Physics Data Processing: A Contemporary Approach
Data processing requirements
Modern high energy and nuclear physics experiments require significant computing power to keep up with large data volumes. To achieve quality data analysis, intellectual input from diverse groups within a large collaboration must be brought together. Such analysis in a collaborative environment has historically involved a computing model based on self-contained, monolithic software applications running in batch-processing mode. This model, if not organized properly, can be inefficient in terms of deployment, maintenance, response to errors, update propagation, scalability and fault-tolerance. CLAS offline group have experienced such problems during the fifteen years of operation of the CLAS on-line and off-line software. Even though these challenges are common to all Physics Data Processing (PDP) applications, the small size of the CLAS offline group magnified their effect.
Experimental configurations have become more complex and compute capacity has expanded at a rate consistent with Moore’s Law. As a consequence, these compute applications have become much more complex, with significant interaction between diverse program components. This has led to computing systems so complex and intertwined that the programs have become difficult to maintain and extend.
In large collaborations it is difficult to enforce policies on computer hardware. For example, groups use whatever computing resources they have at their home institutions, which evolve as new hardware is added. Additional software and organizational effort must be put in place to update and rebuild software applications for new hardware or OS environments.
In order to improve productivity, it is essential to provide location-independent access to data, as well as flexibility of design, operation, maintenance and extension of physics data processing applications. These applications have a very long lifetime, and the ability to upgrade technologies is therefore essential. They must be organized in a way that easily permits the discarding of aged components and the inclusion of new ones without having to redesign entire software packages at each change. The addition of new modules and removal of unsatisfactory ones is a natural process of the evolution of applications over time. Experience shows that software evolution and diversification is important and results in more efficient and robust applications.
New generations of young physicists doing data analysis may or may not have the programming skills required for extending/modifying applications that were written using older technologies.

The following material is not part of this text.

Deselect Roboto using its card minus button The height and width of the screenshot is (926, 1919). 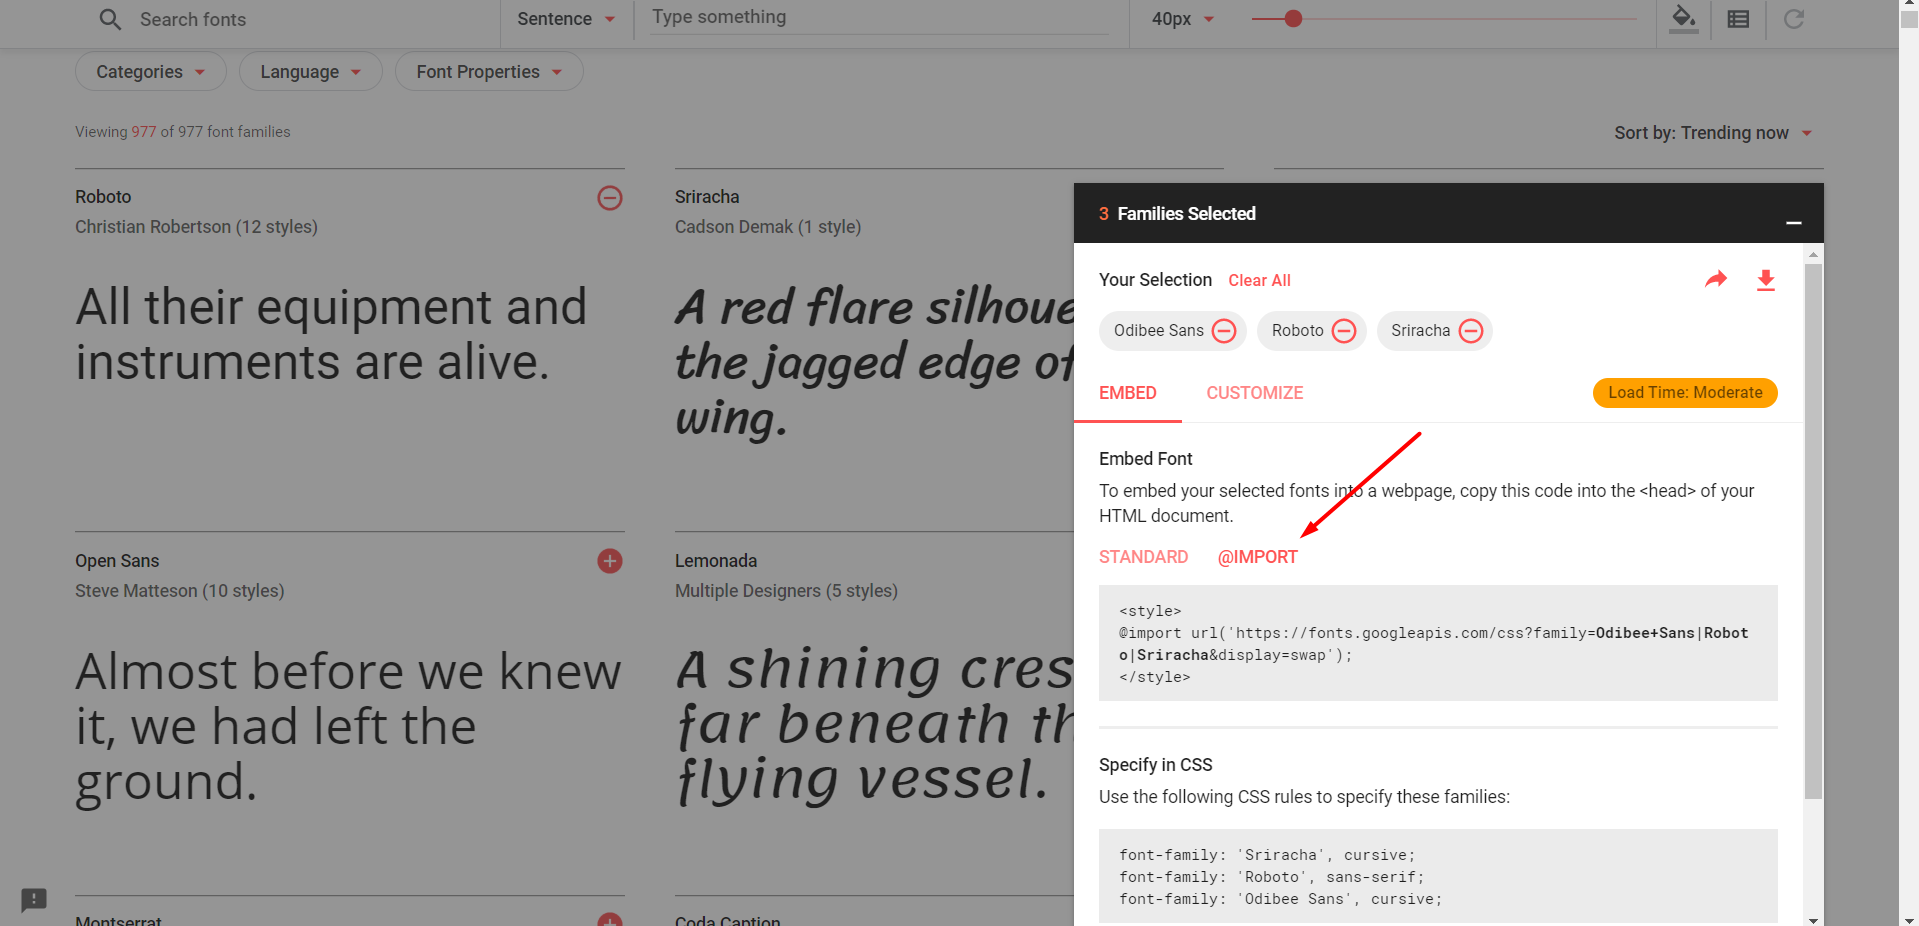tap(610, 198)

For example, JAVA is the main educational programming language in many universities today, but most of the data production software applications are written in C++ and some even in FORTRAN.
The offline software of the CLAS12 project aims at providing tools to the collaboration that allows design, simulation, and data analysis to proceed in an efficient, repeatable, and understandable way. The process should be designed to minimize errors and to allow crosschecks of results. As much as possible, software engineering related details should be hidden from collaborators, allowing them to concentrate on the physics.